She went to the window and saw that Adaline Jellicoe waited outside in a hansom cab. She emerged now from the cab wearing a veil, and if she had come directly from a funeral at which she was the sole mourner she would look thus: cloaked in a solitude that kept her apart from others. She might look out at the world and the world might look in at her but there was no possibility of communion, or so thought Eleanor, who stood at her window and dreaded her friend’s arrival. But it could not be put off. She left her room and went downstairs.
‘Mrs Jellicoe,’ she said, entering the drawing room and at once setting the boundaries for the visit. The last time they had met she had addressed her as Adaline. ‘Do, please, sit down.’ And Eleanor smiled, because it cost her nothing to do so. Alice hovered in the doorway awaiting instruction. ‘Tea, I think,’ she said, and the maid departed, leaving behind her in the room a disturbance and unease of which she was perhaps dimly aware, for it crackled in the very air.

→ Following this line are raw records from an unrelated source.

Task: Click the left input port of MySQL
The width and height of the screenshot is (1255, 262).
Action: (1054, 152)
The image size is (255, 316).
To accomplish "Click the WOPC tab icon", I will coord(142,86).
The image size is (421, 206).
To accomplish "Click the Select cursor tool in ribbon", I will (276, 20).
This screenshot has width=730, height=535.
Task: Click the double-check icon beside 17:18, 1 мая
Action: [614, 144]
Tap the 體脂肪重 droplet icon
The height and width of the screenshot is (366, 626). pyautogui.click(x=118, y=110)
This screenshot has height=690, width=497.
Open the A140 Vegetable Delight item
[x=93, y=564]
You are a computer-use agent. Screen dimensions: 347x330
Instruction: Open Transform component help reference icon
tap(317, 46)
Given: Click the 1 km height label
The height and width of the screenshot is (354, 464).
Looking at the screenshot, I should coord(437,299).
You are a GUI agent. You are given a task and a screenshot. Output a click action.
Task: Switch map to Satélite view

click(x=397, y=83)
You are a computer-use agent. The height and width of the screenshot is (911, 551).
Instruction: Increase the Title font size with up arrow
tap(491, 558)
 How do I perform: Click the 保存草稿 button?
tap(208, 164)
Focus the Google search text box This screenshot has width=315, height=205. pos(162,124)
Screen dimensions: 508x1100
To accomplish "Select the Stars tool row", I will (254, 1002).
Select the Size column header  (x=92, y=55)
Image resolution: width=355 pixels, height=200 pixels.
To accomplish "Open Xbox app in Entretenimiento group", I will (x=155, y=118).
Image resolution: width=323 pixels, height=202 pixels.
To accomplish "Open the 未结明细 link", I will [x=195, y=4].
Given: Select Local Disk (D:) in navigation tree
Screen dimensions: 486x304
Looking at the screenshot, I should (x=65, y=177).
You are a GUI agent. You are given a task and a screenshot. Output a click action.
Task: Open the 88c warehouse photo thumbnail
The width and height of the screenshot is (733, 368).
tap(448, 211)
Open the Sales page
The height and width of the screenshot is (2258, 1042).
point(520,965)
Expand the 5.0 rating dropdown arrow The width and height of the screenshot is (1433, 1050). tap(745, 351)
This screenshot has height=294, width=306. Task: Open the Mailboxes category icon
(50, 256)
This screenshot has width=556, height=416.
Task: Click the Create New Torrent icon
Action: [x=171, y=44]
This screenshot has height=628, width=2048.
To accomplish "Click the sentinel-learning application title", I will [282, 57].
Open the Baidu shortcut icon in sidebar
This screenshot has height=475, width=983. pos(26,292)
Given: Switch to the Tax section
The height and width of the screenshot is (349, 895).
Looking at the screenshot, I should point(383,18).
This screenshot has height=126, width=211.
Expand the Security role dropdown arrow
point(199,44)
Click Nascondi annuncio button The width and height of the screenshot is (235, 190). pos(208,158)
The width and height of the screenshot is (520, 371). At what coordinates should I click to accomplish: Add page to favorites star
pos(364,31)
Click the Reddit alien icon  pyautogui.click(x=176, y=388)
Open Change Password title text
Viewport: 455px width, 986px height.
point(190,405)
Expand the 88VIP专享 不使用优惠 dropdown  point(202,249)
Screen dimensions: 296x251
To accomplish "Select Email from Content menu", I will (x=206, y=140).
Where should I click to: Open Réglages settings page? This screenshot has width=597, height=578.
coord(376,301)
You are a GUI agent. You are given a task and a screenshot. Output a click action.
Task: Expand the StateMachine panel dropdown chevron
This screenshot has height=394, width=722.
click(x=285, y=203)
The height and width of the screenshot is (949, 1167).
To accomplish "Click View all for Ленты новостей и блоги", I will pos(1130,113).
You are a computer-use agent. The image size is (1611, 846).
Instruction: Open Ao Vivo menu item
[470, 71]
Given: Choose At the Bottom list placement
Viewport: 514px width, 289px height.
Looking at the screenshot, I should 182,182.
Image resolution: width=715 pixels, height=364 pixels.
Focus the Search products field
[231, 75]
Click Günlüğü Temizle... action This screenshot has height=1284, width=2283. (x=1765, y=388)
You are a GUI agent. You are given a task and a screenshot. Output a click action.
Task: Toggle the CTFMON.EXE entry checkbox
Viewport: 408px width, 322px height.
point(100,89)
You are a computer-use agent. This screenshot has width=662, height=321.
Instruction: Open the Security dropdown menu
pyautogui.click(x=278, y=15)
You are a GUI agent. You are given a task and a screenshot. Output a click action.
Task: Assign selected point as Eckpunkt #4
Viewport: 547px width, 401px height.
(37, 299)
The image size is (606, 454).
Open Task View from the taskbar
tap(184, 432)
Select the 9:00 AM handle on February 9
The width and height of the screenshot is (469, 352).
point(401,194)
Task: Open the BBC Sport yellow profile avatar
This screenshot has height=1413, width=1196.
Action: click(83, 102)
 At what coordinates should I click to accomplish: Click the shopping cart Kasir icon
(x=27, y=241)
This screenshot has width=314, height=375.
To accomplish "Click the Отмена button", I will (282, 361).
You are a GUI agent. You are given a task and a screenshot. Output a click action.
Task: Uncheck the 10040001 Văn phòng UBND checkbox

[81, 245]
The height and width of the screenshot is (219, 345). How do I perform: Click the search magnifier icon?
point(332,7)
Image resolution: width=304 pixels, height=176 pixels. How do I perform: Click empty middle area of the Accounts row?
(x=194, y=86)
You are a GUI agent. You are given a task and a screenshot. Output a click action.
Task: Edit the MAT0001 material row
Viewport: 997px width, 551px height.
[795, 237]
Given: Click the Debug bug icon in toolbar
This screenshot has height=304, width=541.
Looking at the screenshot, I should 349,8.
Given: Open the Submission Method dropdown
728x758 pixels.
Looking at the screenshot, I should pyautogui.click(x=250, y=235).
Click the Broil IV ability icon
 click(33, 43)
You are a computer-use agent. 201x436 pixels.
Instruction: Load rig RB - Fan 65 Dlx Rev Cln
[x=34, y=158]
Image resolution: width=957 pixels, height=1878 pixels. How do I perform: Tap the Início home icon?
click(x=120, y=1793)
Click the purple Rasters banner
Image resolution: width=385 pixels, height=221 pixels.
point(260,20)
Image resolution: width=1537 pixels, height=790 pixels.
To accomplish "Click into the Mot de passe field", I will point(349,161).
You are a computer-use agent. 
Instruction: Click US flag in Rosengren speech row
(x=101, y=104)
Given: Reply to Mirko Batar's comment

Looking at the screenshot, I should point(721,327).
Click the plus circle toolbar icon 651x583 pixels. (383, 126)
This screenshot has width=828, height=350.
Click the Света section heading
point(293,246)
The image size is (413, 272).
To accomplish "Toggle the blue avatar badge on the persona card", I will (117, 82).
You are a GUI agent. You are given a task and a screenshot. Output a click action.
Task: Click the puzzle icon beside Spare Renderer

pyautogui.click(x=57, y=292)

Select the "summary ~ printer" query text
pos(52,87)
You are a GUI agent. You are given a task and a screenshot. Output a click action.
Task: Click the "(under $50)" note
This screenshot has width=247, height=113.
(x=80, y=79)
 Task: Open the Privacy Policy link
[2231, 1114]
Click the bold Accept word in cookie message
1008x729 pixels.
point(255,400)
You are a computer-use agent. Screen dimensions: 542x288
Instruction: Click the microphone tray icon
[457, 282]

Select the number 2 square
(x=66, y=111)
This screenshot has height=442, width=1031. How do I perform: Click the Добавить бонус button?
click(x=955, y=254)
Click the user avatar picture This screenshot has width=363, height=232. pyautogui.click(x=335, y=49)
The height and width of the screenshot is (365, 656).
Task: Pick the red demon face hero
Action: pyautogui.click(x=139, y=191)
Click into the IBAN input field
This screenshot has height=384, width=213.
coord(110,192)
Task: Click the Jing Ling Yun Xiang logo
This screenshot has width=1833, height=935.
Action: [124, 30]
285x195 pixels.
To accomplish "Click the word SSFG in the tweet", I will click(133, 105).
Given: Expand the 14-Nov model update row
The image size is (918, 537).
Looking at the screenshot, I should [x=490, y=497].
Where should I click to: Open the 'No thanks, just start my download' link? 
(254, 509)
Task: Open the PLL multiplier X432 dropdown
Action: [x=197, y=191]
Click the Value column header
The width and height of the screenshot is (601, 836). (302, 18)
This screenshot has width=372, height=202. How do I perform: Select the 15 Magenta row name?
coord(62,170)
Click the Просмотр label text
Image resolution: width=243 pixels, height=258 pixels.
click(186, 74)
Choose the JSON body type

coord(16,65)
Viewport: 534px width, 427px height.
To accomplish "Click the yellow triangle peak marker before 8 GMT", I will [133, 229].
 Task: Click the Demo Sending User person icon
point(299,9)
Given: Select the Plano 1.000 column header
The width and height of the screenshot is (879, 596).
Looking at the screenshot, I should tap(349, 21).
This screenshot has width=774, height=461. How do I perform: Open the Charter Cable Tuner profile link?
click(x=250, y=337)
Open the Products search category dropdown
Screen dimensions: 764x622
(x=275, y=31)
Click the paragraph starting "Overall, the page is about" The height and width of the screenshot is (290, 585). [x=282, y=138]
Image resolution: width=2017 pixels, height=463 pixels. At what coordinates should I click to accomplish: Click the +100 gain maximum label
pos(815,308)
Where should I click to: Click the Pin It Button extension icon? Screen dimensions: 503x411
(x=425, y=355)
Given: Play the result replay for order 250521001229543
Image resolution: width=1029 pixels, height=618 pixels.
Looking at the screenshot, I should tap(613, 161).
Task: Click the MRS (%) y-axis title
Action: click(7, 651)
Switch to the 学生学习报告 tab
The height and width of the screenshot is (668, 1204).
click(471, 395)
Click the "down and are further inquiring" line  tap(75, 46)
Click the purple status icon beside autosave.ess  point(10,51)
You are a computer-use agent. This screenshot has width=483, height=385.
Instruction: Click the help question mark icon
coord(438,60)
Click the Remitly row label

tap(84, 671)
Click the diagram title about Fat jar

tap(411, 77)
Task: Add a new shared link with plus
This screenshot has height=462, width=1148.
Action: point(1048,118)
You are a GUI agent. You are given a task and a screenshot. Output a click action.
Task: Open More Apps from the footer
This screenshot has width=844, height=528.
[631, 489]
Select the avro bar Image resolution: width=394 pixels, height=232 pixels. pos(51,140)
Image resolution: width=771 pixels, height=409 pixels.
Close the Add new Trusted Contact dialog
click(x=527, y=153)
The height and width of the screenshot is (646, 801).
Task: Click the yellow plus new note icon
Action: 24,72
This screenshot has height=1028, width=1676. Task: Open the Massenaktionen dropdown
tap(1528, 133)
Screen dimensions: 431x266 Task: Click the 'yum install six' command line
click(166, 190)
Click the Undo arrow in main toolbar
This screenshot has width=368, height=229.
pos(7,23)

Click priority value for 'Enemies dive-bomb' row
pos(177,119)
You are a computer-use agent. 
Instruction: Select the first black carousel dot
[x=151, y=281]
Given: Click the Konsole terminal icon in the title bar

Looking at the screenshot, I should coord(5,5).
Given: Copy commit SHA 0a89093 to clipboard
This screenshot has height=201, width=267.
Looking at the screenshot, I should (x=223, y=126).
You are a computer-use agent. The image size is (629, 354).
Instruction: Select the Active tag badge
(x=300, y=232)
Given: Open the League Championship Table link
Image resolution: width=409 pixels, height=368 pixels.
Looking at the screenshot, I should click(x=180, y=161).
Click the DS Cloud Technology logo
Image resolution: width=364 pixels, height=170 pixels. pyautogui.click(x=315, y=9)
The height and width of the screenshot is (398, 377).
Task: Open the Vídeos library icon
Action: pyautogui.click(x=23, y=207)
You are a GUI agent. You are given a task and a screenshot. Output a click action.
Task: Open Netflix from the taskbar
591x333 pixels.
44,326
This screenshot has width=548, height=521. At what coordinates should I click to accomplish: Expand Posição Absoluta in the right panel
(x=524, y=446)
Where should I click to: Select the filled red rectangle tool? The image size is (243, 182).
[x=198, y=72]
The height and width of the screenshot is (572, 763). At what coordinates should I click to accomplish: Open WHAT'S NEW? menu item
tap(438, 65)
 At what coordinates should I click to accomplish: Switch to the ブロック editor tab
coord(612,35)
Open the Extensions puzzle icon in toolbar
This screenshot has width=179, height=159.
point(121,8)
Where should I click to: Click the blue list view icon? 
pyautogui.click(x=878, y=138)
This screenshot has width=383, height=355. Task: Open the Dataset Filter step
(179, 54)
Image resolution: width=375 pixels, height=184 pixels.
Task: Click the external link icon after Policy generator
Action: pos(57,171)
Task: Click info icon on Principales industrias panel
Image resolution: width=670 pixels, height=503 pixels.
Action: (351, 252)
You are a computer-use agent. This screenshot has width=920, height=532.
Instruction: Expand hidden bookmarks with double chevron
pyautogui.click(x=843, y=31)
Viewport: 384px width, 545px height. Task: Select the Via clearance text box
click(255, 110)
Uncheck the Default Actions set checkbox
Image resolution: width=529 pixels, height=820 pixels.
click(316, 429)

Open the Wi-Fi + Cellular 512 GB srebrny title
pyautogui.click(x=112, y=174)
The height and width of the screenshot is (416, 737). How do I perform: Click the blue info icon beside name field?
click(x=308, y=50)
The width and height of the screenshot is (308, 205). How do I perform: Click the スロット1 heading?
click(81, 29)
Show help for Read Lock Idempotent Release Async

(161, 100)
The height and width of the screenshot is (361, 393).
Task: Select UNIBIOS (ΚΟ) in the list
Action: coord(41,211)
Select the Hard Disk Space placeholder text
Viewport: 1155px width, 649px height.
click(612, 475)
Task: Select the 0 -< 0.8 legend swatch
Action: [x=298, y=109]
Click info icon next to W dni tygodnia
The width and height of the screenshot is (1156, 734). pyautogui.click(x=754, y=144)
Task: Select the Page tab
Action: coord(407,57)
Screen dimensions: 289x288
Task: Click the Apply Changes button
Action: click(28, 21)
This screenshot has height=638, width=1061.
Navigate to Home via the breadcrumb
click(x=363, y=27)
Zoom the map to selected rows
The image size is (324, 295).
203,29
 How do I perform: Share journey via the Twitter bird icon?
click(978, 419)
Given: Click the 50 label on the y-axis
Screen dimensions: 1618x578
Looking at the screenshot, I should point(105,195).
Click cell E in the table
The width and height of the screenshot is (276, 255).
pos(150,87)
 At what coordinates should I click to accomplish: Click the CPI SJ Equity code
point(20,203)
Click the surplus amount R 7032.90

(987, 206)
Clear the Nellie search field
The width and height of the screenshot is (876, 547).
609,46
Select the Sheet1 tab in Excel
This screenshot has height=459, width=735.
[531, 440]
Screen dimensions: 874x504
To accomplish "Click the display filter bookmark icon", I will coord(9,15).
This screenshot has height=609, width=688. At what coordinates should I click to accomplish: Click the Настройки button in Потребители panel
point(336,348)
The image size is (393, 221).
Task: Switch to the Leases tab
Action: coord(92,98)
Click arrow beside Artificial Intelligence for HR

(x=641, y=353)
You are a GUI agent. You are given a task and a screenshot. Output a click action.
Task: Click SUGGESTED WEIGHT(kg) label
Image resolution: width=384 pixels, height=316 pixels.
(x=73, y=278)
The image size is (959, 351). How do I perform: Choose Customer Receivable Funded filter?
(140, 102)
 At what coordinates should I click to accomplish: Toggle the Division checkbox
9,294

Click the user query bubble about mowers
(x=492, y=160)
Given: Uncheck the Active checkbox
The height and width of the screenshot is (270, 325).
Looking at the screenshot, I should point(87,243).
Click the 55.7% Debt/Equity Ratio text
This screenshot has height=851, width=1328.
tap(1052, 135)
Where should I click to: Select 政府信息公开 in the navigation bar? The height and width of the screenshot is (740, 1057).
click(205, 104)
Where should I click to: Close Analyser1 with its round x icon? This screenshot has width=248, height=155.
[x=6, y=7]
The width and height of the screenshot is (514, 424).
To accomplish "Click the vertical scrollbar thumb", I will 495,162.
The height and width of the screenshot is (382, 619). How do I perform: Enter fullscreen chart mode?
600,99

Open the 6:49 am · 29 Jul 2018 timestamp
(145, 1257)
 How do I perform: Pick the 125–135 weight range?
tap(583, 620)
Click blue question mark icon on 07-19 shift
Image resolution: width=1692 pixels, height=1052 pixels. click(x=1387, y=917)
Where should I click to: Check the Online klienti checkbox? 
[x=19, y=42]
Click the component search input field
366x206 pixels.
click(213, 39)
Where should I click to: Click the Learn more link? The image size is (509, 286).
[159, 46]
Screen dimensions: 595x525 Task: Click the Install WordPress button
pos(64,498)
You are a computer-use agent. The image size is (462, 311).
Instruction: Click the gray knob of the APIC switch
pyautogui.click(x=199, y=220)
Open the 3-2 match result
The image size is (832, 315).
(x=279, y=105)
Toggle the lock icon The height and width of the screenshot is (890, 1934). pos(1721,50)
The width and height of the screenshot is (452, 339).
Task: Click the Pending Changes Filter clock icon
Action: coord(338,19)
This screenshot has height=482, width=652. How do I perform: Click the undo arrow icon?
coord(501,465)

Eleanor was silent. She waited. She would not be rushed in her own drawing room by a caller who was unexpected and hardly welcome. Her visitor wore a buttoned jacket of lavender grey, tight at the waist and arm, capped at the shoulders, over a high lace collar, a skirt of the same stuff, white gloves with tiny pearl buttons at the wrist and pearls at her throat. Her hat, very small and round and pinned to her hair, was also of silver-grey silk, and no doubt the wearer had sat before her dressing table this morning and dressed herself with the same care and attention as did any lady of their acquaintance, but here the comparison ended for Mrs Jellicoe was not the same as any lady of their acquaintance and never would be again.
Mrs Jellicoe sat. She slowly rolled back her veil, which was made of a thin gauze. Look on this face, she said, though she uttered no words.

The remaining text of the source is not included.